Here are some guidelines on the types of DM tools that buyers would be advised to consider, based on the author's personal experience:

  1. a)

    If the requirement is to build a relatively small number of models based on a limited range of variables (as, for instance, in the automotive sector where suppliers have access only to occasional transaction events), then a ‘hand-crafted’ modelling solution should be adequate, using either a statistics package or a DM tool.

  2. b)

    On the other hand, if there are many models to be built using a large set of variables, (as, for instance, with a grocery retailer or a credit card provider, where customers generate a large amount of transactional information), then a more automated DM tool is likely to be more cost effective. Models created using automated tools are typically around 90 per cent as accurate as hand-crafted models, but should save 90 per cent of the analyst's time.

  3. c)

    However, model performance is critical in situations where correct decisions return a high benefit, or incorrect decisions incur a heavy loss — credit scoring models are an obvious example. In these cases, a non-automated DM tool that offers a choice of algorithms and in-depth analytics functions, in order to yield the best possible model, is likely to be more appropriate.

  4. d)

    If a large number of models will need to be managed, deployed and monitored, then consider a solution that provides model management functionality.

  5. e)

    If the models are going to be mainly used for targeting direct marketing campaigns, then look for a more ‘marketing friendly’ tool, (eg providing lift charts in preference to statistical diagnostics), that integrates well with the campaign management system.

  6. f)

    Finally, it is essential to plan the modelling architecture and consider how the models are going to be deployed — particularly when the data resides in a large data warehouse. Look for a DM tool that provides viable in-database deployment options, such as PMML files or SQL scoring code. Ensure that model deployment is fully tested for all the model types that are likely to be required.

Some risks of DM

There are some risks associated with DM — situations or scenarios that can result in serious problems or failure to deliver expected benefits. For example:

  1. a)

    Data quality issues — the data being mined must be of high quality, consistency and integrity. Failure to achieve this can be critical, both at the modelling and deployment stages in the process.

  2. b)

    Untrained users working with highly automated modelling tools can produce misleading or nonsensical results.

  3. c)

    Producing mountains of unusable or non-actionable results. Being able to identify patterns in a data warehouse is only useful when there can be a business application. Having lots of patterns without profit-generating applications can be a costly distraction.

  4. d)

    Poor evaluations of model efficiency, or lack of standards for evaluating descriptive results, can result in misuse of the findings and no gains from the process.

  5. e)

    Certain technical requirements apply in the modelling stage (such as not extrapolating outside the domain of the data), which is again why users have to be fully trained.

Conclusions

DM and related software products have been increasing in power and complexity over the past 10 years, due to developments such as in-database processing, mechanisms for communicating model algorithms between tools and systems for analysing non-structured data.
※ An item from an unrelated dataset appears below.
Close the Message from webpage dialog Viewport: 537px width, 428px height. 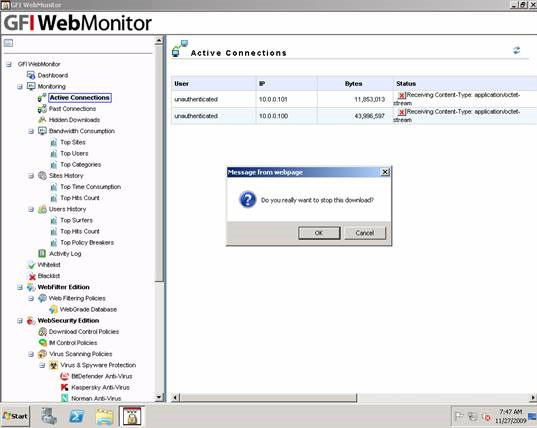coord(385,172)
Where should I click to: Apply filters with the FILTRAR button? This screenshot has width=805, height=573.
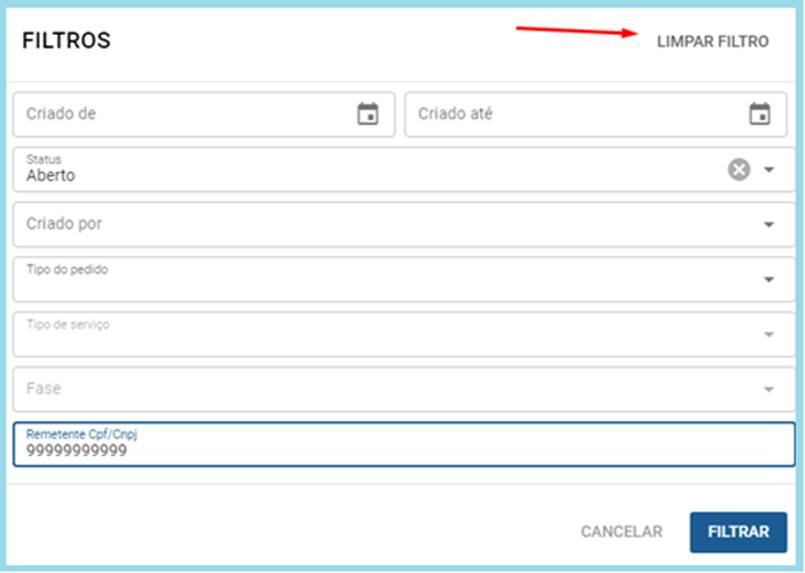738,532
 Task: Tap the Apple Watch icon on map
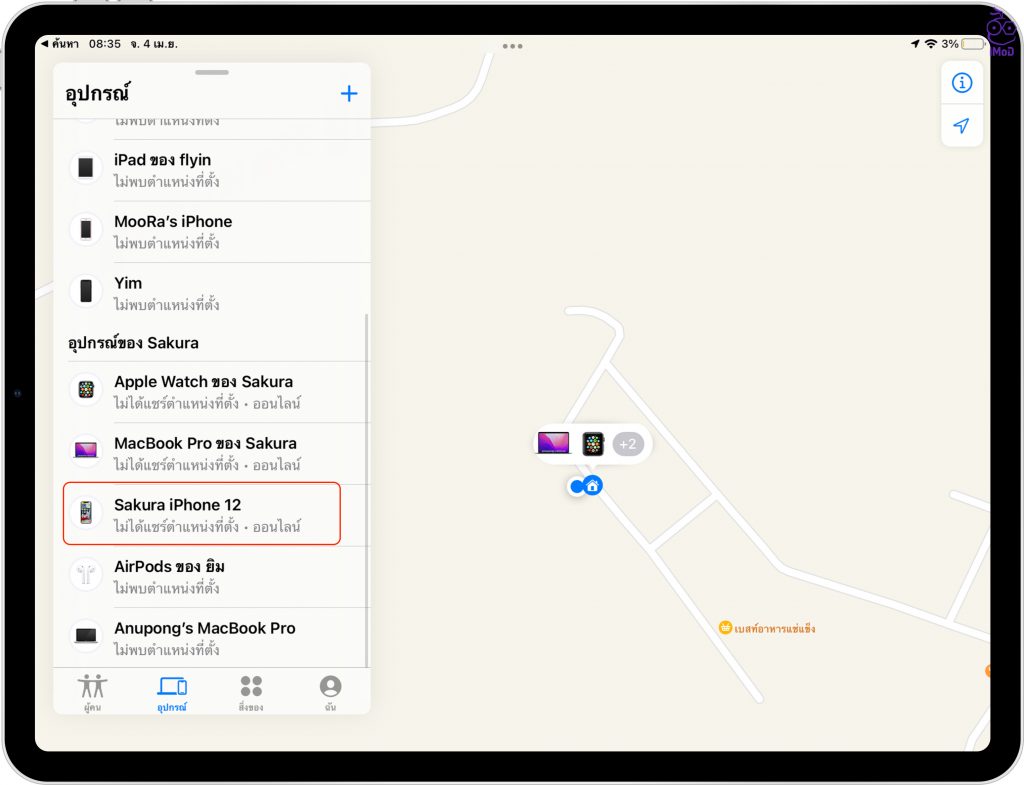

It is important to keep the business requirement and method of model deployment in mind, when selecting a DM toolset. Potential software buyers should evaluate the products that they shortlist before making purchase decisions.

No single product works ‘best’ in all scenarios and market sectors, and therefore users should be prepared to ‘mix and match’ between toolsets, ensuring that models may be communicated between them as required.

Business value is only generated when models are deployed as part of a process, which includes continuous monitoring, evaluation, learning and refinement.